Challenging a will in Ohio
Ohio courts have a presumption that a will is valid, representing the last wishes of the testator who wrote it. As such, courts generally tend to follow the provisions of […]
Ohio courts have a presumption that a will is valid, representing the last wishes of the testator who wrote it. As such, courts generally tend to follow the provisions of a will precisely. There are some circumstances, however, under which certain interested parties may wish to challenge either an entire will or a provision contained within an otherwise valid one. Although it can be extremely difficult, it is possible to challenge a will in some cases.
There are some common reasons why people may challenge a will and through which they are more likely to be successful. If a person signed a will at a time when they did not have the mental capacity to do so or if there is evidence that the will was signed due to coercion by a manipulative person, the court may determine that it is invalid upon a successful challenge. If a will was signed without the requisite number of witnesses, it can also be declared invalid.

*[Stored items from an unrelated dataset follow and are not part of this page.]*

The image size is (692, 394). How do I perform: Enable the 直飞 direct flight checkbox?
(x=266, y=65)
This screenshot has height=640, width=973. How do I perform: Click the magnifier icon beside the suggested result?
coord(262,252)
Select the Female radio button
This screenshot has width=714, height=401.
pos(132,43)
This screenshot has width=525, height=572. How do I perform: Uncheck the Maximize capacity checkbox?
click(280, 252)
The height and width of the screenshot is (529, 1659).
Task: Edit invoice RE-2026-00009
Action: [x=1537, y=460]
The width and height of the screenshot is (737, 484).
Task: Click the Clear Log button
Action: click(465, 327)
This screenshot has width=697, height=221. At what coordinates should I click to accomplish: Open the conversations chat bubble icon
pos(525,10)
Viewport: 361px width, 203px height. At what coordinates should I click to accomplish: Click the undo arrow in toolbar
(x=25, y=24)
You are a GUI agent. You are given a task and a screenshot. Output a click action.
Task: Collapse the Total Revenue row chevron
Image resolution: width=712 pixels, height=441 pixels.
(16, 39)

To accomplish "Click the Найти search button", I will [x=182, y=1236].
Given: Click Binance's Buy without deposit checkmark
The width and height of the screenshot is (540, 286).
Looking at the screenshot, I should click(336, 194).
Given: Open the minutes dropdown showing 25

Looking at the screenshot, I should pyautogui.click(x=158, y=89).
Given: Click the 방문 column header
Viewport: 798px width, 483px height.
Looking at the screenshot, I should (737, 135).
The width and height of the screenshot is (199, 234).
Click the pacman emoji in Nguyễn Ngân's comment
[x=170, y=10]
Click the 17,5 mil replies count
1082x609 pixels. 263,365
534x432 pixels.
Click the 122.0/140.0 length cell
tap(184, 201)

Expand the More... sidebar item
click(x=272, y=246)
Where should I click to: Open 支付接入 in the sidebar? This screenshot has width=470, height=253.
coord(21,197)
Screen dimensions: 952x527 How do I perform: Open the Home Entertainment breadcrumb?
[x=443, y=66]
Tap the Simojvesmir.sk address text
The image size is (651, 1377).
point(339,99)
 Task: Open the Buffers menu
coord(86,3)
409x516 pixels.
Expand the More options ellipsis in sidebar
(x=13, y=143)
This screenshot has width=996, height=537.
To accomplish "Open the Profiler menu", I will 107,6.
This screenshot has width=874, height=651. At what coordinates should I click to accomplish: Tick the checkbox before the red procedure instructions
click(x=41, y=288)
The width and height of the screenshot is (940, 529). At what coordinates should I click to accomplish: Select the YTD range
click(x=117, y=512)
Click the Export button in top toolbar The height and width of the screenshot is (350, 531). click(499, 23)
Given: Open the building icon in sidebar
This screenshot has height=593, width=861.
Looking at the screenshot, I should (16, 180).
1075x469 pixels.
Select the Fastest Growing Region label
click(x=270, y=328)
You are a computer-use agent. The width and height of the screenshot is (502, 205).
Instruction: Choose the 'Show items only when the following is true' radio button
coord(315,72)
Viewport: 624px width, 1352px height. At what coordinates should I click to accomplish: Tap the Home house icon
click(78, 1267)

Sometimes, a will is admitted to the probate court, and another will is found. The later written will may be used to challenge an older one that was opened for probate, as the newer will trumps the older one. Upon a challenge, the court will allow all interested parties to file answers to it and will hold a hearing at which the parties may present evidence concerning the will contest. If the will is subsequently declared invalid, the court will proceed as if no will existed and inheritance will proceed according to the state’s intestacy laws.
After a person has written a will, it is important that they routinely review it and make any changes and updates as needed. By doing so, testators can help prevent will contests following their deaths. People may benefit by reviewing their will with their estate planning attorney regularly.